Bolsa fecha 2019 com ganho de 32%
30/12/2019 22:14 em Economia

A Bolsa de Valores brasileira fecha 2019 com alta de 32%, graças à chegada do pequeno investidor ao mercado de ações. Foi o melhor desempenho desde 2016. O cenário pode ser explicado pela frustração dos brasileiros com o rendimento da renda fixa. À medida em que o juro caía, mais gente migrava recursos para ações. A poupança, contudo, teve captação líquida de R$ 17,4 bilhões em 2019, segundo o BC (Banco Central), abaixo dos R$ 38,2 bilhões captados em 2018, mas acima dos R$ 17,1 de 2017, ano em que a Selic foi de 13,75% a 7%.

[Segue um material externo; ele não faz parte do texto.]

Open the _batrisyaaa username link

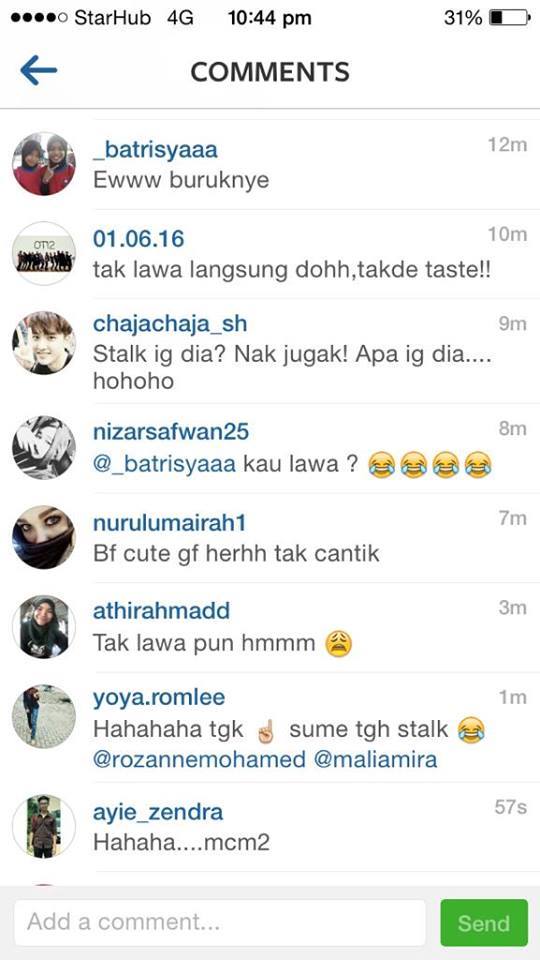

O Ibovespa saiu dos 87 mil pontos do final de 2018 para 115.645 pontos nesta segunda-feira (30), último pregão do ano. A alta de 31,6% ocorreu sem a participação de investidores estrangeiros, que deixaram o País ao longo de todo o ano. O dólar fechou o ano a R$ 4,01, alta de 3,5%.

Entre as ações  que mais se valorizaram este ano estão os papéis da Qualicorp, do setor de saúde, que subiram 243,07%, seguidos pelo banco BTG, com alta de 235,35%. Na sequência estão a Via Varejo, dona das bandeiras Casas Bahia e Ponto Frio, cujas ações subiram 154,44% este ano; Intermédica, com valorização de 135,79%; JBS, que registrou aumento de 122,63%, seguido pelo Magazine Luiza (112,46%).

Nesta segunda, o Ibovespa sucumbiu ao processo de realização de lucro das bolsas norte-americanas. O principal índice à vista da B3 passou a manhã em alta firme, chegando a operar acima dos 117 mil pontos (117.085,94 pontos), mas perdeu ímpeto após o índice de atividade industrial de Chicago subir 48,9 em dezembro, ante previsão de 47,4, e depois que o petróleo reduziu consideravelmente o ritmo de ganho. Com isso, o Ibovespa passou para o terreno negativo. Soma-se a isso o fato de que o investidor aproveitou o último para embolsar lucros, o que reduziu a liquidez.

Ao longo deste ano, a taxa Selic caiu de 6,50% ao ano para 4,50%, aproximando o país do juro real zero visto em países desenvolvidos à medida que a economia brasileira mostrava dificuldade de se recuperar da recessão. A inflação do ano deve terminar ao redor de 4%, enquanto as apostas de crescimento do PIB (Produto Interno Bruto) estão na casa de 1,17%. Com informações dos jornais Folha e Estado de S. Paulo.